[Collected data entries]
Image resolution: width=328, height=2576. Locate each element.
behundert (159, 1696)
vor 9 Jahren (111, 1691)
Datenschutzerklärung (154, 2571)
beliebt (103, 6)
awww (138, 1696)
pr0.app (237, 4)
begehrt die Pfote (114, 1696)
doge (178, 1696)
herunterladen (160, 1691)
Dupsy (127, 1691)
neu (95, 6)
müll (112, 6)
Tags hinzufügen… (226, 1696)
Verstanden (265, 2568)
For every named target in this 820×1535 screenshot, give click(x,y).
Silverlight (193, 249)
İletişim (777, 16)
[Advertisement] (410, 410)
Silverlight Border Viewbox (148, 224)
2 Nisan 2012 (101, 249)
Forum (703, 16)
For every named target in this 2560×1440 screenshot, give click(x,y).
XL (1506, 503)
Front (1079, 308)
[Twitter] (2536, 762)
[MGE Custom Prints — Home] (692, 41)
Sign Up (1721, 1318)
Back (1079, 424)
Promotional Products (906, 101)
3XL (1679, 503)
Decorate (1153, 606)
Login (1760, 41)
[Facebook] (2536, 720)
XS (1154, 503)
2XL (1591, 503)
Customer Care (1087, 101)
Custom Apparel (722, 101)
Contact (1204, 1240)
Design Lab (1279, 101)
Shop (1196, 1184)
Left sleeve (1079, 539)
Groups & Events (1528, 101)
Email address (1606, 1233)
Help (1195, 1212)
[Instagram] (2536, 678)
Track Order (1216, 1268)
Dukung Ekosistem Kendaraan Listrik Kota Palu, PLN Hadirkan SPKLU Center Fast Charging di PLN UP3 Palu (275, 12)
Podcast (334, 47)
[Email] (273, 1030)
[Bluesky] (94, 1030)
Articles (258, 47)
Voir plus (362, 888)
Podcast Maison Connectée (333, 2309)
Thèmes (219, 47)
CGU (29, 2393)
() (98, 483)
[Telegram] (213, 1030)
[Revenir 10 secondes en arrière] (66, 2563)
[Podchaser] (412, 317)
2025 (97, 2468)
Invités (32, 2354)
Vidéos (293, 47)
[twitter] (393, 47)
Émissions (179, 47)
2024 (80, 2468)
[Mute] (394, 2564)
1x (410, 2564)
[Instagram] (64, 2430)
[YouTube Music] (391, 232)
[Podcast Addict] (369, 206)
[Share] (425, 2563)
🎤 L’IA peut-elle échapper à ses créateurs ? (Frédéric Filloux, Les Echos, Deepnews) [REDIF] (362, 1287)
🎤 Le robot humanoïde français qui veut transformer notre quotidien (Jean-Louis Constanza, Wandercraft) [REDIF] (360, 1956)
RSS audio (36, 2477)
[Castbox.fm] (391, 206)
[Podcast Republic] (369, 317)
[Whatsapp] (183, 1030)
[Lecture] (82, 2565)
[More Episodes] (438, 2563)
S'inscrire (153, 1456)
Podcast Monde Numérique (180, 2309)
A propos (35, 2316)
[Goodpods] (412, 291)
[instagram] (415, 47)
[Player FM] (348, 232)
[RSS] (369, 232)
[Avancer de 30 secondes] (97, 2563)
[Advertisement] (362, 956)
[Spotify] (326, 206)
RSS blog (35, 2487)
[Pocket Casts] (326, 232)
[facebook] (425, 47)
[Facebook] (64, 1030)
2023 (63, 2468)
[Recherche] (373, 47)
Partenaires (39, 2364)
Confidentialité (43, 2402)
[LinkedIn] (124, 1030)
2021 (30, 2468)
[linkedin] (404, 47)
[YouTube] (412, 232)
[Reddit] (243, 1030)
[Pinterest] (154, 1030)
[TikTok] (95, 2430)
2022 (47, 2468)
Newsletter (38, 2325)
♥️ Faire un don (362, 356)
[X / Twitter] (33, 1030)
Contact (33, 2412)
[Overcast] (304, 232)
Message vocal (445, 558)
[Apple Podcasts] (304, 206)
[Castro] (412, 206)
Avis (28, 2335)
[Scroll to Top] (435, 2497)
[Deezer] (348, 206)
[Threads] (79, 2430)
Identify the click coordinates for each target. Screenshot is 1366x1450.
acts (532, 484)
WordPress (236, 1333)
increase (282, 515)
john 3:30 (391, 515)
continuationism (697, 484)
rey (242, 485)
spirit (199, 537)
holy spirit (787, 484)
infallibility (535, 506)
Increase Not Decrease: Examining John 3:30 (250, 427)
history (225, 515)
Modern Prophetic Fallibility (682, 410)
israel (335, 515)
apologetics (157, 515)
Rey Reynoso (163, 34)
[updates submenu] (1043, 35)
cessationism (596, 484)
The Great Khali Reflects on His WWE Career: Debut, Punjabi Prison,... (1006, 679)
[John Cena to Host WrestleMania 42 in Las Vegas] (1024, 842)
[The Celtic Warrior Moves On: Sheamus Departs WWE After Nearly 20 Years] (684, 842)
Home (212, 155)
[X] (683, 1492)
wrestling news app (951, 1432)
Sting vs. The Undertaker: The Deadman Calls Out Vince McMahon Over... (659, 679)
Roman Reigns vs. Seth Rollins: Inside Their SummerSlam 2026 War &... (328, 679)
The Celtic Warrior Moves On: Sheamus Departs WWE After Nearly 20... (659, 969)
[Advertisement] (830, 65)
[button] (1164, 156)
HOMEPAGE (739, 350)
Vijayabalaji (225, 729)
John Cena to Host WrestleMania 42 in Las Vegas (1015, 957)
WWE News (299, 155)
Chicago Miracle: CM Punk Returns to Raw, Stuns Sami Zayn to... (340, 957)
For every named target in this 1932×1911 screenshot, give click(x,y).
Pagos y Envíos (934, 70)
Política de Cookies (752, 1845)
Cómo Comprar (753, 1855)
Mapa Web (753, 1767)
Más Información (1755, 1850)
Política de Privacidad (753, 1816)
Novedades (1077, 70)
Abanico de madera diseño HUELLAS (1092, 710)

-- What the task asks --
Reproduce all of the entries above verbatim.

-- Written response --
Image resolution: width=328, height=2576. Locate each element.
behundert (159, 1696)
vor 9 Jahren (111, 1691)
Datenschutzerklärung (154, 2571)
beliebt (103, 6)
awww (138, 1696)
pr0.app (237, 4)
begehrt die Pfote (114, 1696)
doge (178, 1696)
herunterladen (160, 1691)
Dupsy (127, 1691)
neu (95, 6)
müll (112, 6)
Tags hinzufügen… (226, 1696)
Verstanden (265, 2568)
For every named target in this 820×1535 screenshot, give click(x,y).
Silverlight (193, 249)
İletişim (777, 16)
[Advertisement] (410, 410)
Silverlight Border Viewbox (148, 224)
2 Nisan 2012 (101, 249)
Forum (703, 16)
For every named target in this 2560×1440 screenshot, give click(x,y).
XL (1506, 503)
Front (1079, 308)
[Twitter] (2536, 762)
[MGE Custom Prints — Home] (692, 41)
Sign Up (1721, 1318)
Back (1079, 424)
Promotional Products (906, 101)
3XL (1679, 503)
Decorate (1153, 606)
Login (1760, 41)
[Facebook] (2536, 720)
XS (1154, 503)
2XL (1591, 503)
Customer Care (1087, 101)
Custom Apparel (722, 101)
Contact (1204, 1240)
Design Lab (1279, 101)
Shop (1196, 1184)
Left sleeve (1079, 539)
Groups & Events (1528, 101)
Email address (1606, 1233)
Help (1195, 1212)
[Instagram] (2536, 678)
Track Order (1216, 1268)
Dukung Ekosistem Kendaraan Listrik Kota Palu, PLN Hadirkan SPKLU Center Fast Charging di PLN UP3 Palu (275, 12)
Podcast (334, 47)
[Email] (273, 1030)
[Bluesky] (94, 1030)
Articles (258, 47)
Voir plus (362, 888)
Podcast Maison Connectée (333, 2309)
Thèmes (219, 47)
CGU (29, 2393)
() (98, 483)
[Telegram] (213, 1030)
[Revenir 10 secondes en arrière] (66, 2563)
[Podchaser] (412, 317)
2025 (97, 2468)
Invités (32, 2354)
Vidéos (293, 47)
[twitter] (393, 47)
Émissions (179, 47)
2024 (80, 2468)
[Mute] (394, 2564)
1x (410, 2564)
[Instagram] (64, 2430)
[YouTube Music] (391, 232)
[Podcast Addict] (369, 206)
[Share] (425, 2563)
🎤 L’IA peut-elle échapper à ses créateurs ? (Frédéric Filloux, Les Echos, Deepnews) [REDIF] (362, 1287)
🎤 Le robot humanoïde français qui veut transformer notre quotidien (Jean-Louis Constanza, Wandercraft) [REDIF] (360, 1956)
RSS audio (36, 2477)
[Castbox.fm] (391, 206)
[Podcast Republic] (369, 317)
[Whatsapp] (183, 1030)
[Lecture] (82, 2565)
[More Episodes] (438, 2563)
S'inscrire (153, 1456)
Podcast Monde Numérique (180, 2309)
A propos (35, 2316)
[Goodpods] (412, 291)
[instagram] (415, 47)
[Player FM] (348, 232)
[RSS] (369, 232)
[Avancer de 30 secondes] (97, 2563)
[Advertisement] (362, 956)
[Spotify] (326, 206)
RSS blog (35, 2487)
[Pocket Casts] (326, 232)
[facebook] (425, 47)
[Facebook] (64, 1030)
2023 (63, 2468)
[Recherche] (373, 47)
Partenaires (39, 2364)
Confidentialité (43, 2402)
[LinkedIn] (124, 1030)
2021 (30, 2468)
[linkedin] (404, 47)
[YouTube] (412, 232)
[Reddit] (243, 1030)
[Pinterest] (154, 1030)
[TikTok] (95, 2430)
2022 (47, 2468)
Newsletter (38, 2325)
♥️ Faire un don (362, 356)
[X / Twitter] (33, 1030)
Contact (33, 2412)
[Overcast] (304, 232)
Message vocal (445, 558)
[Apple Podcasts] (304, 206)
[Castro] (412, 206)
Avis (28, 2335)
[Scroll to Top] (435, 2497)
[Deezer] (348, 206)
[Threads] (79, 2430)
Identify the click coordinates for each target. Screenshot is 1366x1450.
acts (532, 484)
WordPress (236, 1333)
increase (282, 515)
john 3:30 (391, 515)
continuationism (697, 484)
rey (242, 485)
spirit (199, 537)
holy spirit (787, 484)
infallibility (535, 506)
Increase Not Decrease: Examining John 3:30 (250, 427)
history (225, 515)
Modern Prophetic Fallibility (682, 410)
israel (335, 515)
apologetics (157, 515)
Rey Reynoso (163, 34)
[updates submenu] (1043, 35)
cessationism (596, 484)
The Great Khali Reflects on His WWE Career: Debut, Punjabi Prison,... (1006, 679)
[John Cena to Host WrestleMania 42 in Las Vegas] (1024, 842)
[The Celtic Warrior Moves On: Sheamus Departs WWE After Nearly 20 Years] (684, 842)
Home (212, 155)
[X] (683, 1492)
wrestling news app (951, 1432)
Sting vs. The Undertaker: The Deadman Calls Out Vince McMahon Over... (659, 679)
Roman Reigns vs. Seth Rollins: Inside Their SummerSlam 2026 War &... (328, 679)
The Celtic Warrior Moves On: Sheamus Departs WWE After Nearly 20... (659, 969)
[Advertisement] (830, 65)
[button] (1164, 156)
HOMEPAGE (739, 350)
Vijayabalaji (225, 729)
John Cena to Host WrestleMania 42 in Las Vegas (1015, 957)
WWE News (299, 155)
Chicago Miracle: CM Punk Returns to Raw, Stuns Sami Zayn to... (340, 957)
For every named target in this 1932×1911 screenshot, give click(x,y).
Pagos y Envíos (934, 70)
Política de Cookies (752, 1845)
Cómo Comprar (753, 1855)
Mapa Web (753, 1767)
Más Información (1755, 1850)
Política de Privacidad (753, 1816)
Novedades (1077, 70)
Abanico de madera diseño HUELLAS (1092, 710)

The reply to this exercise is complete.